• _EXERCISE AIM_:
Only one stretch of the listing below is wanted: every line from the first to the line containing "You are a computer-use agent. Viewport: 720px", set down exactly.

• _DATA PROVIDED_:
==========

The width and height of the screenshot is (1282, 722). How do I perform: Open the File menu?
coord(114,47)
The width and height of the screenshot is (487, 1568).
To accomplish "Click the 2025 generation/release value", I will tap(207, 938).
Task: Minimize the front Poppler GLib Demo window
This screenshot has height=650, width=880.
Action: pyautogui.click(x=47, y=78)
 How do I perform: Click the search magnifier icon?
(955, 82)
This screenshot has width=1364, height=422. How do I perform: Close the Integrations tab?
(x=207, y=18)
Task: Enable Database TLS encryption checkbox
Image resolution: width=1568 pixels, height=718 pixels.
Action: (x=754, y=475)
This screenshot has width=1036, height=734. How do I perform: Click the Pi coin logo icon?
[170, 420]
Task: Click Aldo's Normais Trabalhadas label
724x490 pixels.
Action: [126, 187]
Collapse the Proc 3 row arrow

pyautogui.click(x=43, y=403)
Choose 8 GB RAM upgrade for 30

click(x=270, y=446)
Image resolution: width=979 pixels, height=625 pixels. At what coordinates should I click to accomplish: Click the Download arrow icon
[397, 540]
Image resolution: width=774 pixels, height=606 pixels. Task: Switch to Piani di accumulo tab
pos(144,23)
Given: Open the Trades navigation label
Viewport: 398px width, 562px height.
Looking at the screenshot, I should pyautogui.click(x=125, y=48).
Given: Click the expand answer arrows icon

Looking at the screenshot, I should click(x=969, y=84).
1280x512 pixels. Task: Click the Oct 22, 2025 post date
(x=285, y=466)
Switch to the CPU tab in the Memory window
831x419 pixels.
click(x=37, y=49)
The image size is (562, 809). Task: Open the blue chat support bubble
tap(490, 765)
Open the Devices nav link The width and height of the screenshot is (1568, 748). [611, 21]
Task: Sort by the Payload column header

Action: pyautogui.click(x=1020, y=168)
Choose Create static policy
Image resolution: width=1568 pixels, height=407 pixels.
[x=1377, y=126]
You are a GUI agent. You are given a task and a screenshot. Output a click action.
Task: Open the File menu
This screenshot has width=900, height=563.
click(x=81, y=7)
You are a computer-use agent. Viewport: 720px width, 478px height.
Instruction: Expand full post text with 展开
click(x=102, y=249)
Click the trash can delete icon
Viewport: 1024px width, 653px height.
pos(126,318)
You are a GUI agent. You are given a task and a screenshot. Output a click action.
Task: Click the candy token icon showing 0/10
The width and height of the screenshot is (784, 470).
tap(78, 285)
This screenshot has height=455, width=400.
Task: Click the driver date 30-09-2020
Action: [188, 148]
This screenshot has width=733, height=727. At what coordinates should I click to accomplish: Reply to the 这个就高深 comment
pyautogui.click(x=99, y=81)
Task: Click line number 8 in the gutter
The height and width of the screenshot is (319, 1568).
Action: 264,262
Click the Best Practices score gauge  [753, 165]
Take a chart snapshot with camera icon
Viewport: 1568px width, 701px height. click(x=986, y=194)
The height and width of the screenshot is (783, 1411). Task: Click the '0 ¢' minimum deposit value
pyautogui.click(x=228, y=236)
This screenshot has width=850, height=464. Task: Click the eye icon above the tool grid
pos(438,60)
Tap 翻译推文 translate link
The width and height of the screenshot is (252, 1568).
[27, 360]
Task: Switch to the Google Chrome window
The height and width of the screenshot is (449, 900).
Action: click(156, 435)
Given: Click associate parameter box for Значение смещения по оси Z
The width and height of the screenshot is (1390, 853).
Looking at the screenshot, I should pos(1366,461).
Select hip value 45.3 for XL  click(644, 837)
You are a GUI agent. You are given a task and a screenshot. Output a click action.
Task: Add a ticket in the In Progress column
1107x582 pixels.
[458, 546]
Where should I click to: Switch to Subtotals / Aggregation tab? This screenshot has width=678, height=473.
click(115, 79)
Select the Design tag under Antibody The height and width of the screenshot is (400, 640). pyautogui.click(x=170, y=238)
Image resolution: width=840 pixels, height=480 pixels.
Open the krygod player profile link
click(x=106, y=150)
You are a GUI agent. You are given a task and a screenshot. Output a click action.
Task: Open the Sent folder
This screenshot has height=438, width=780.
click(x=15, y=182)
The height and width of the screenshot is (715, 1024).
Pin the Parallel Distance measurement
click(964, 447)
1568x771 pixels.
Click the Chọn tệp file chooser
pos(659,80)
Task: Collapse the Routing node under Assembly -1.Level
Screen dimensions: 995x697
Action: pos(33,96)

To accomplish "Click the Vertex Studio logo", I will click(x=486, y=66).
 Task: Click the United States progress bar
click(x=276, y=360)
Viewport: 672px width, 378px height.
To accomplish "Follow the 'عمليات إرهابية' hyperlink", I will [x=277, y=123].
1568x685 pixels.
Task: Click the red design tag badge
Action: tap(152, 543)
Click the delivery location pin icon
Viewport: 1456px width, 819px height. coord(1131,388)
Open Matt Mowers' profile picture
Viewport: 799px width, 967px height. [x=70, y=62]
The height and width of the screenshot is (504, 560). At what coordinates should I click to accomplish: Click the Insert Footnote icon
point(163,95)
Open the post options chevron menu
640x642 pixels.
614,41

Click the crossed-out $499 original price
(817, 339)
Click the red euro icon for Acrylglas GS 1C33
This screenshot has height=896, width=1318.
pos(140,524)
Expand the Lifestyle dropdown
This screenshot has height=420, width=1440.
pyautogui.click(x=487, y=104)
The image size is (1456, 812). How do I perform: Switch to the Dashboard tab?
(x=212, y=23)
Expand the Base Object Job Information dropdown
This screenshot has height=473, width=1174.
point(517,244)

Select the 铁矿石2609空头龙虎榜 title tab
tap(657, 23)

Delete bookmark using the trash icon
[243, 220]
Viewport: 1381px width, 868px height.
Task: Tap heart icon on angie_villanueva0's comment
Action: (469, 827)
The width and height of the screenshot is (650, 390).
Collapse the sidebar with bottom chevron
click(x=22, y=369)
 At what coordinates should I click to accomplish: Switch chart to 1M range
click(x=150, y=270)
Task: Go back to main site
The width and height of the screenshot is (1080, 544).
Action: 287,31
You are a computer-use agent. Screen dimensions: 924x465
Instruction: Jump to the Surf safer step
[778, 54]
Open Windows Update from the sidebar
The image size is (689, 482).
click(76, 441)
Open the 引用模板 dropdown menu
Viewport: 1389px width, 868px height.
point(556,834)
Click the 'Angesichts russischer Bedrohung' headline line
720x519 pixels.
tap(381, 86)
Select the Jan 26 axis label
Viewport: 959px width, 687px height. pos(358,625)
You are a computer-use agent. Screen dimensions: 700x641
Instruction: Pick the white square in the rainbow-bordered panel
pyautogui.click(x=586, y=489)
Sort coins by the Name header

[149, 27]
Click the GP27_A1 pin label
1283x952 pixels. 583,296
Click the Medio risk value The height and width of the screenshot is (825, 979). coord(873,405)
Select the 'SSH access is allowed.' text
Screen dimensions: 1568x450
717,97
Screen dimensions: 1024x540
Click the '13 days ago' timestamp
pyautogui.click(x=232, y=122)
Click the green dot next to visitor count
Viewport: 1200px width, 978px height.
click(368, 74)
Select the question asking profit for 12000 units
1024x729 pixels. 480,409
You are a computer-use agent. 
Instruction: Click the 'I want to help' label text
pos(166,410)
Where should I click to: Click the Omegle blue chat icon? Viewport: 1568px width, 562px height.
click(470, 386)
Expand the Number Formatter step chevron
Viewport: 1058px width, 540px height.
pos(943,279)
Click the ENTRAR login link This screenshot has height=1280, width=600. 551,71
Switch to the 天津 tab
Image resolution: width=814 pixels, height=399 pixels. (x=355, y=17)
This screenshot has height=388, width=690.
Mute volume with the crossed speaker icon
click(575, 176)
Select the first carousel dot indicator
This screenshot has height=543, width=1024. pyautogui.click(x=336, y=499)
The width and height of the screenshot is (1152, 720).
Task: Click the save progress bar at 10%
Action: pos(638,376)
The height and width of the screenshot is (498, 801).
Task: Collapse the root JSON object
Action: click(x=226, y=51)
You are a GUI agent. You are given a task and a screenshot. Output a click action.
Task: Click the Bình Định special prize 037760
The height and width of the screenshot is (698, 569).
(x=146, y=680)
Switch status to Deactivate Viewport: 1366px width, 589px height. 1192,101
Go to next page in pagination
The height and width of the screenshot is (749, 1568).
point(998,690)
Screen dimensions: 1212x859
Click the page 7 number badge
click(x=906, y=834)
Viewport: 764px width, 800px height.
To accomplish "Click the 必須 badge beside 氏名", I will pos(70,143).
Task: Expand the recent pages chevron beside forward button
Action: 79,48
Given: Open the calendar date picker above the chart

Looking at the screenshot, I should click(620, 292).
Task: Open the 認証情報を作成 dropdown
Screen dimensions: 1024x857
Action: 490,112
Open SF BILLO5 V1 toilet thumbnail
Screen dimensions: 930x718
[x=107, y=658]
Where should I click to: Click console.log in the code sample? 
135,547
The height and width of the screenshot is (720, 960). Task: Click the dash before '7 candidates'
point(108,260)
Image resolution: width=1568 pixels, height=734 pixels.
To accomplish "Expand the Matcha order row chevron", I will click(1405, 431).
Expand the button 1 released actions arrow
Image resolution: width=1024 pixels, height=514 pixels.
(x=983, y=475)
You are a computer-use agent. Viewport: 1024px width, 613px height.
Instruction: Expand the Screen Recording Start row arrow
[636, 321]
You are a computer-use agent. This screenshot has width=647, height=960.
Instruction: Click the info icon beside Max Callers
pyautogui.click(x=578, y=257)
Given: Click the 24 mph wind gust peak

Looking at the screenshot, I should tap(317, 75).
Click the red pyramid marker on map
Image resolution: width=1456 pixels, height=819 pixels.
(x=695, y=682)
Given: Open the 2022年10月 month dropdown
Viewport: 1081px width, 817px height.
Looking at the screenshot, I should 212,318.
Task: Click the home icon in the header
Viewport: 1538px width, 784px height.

==========

• _FINISHED TASK_:
The width and height of the screenshot is (1282, 722). How do I perform: Open the File menu?
coord(114,47)
The width and height of the screenshot is (487, 1568).
To accomplish "Click the 2025 generation/release value", I will tap(207, 938).
Task: Minimize the front Poppler GLib Demo window
This screenshot has height=650, width=880.
Action: pyautogui.click(x=47, y=78)
 How do I perform: Click the search magnifier icon?
(955, 82)
This screenshot has width=1364, height=422. How do I perform: Close the Integrations tab?
(x=207, y=18)
Task: Enable Database TLS encryption checkbox
Image resolution: width=1568 pixels, height=718 pixels.
Action: (x=754, y=475)
This screenshot has width=1036, height=734. How do I perform: Click the Pi coin logo icon?
[170, 420]
Task: Click Aldo's Normais Trabalhadas label
724x490 pixels.
Action: [126, 187]
Collapse the Proc 3 row arrow

pyautogui.click(x=43, y=403)
Choose 8 GB RAM upgrade for 30

click(x=270, y=446)
Image resolution: width=979 pixels, height=625 pixels. At what coordinates should I click to accomplish: Click the Download arrow icon
[397, 540]
Image resolution: width=774 pixels, height=606 pixels. Task: Switch to Piani di accumulo tab
pos(144,23)
Given: Open the Trades navigation label
Viewport: 398px width, 562px height.
Looking at the screenshot, I should pyautogui.click(x=125, y=48).
Given: Click the expand answer arrows icon

Looking at the screenshot, I should click(x=969, y=84).
1280x512 pixels. Task: Click the Oct 22, 2025 post date
(x=285, y=466)
Switch to the CPU tab in the Memory window
831x419 pixels.
click(x=37, y=49)
The image size is (562, 809). Task: Open the blue chat support bubble
tap(490, 765)
Open the Devices nav link The width and height of the screenshot is (1568, 748). [611, 21]
Task: Sort by the Payload column header

Action: pyautogui.click(x=1020, y=168)
Choose Create static policy
Image resolution: width=1568 pixels, height=407 pixels.
[x=1377, y=126]
You are a GUI agent. You are given a task and a screenshot. Output a click action.
Task: Open the File menu
This screenshot has width=900, height=563.
click(x=81, y=7)
You are a computer-use agent. Viewport: 720px width, 478px height.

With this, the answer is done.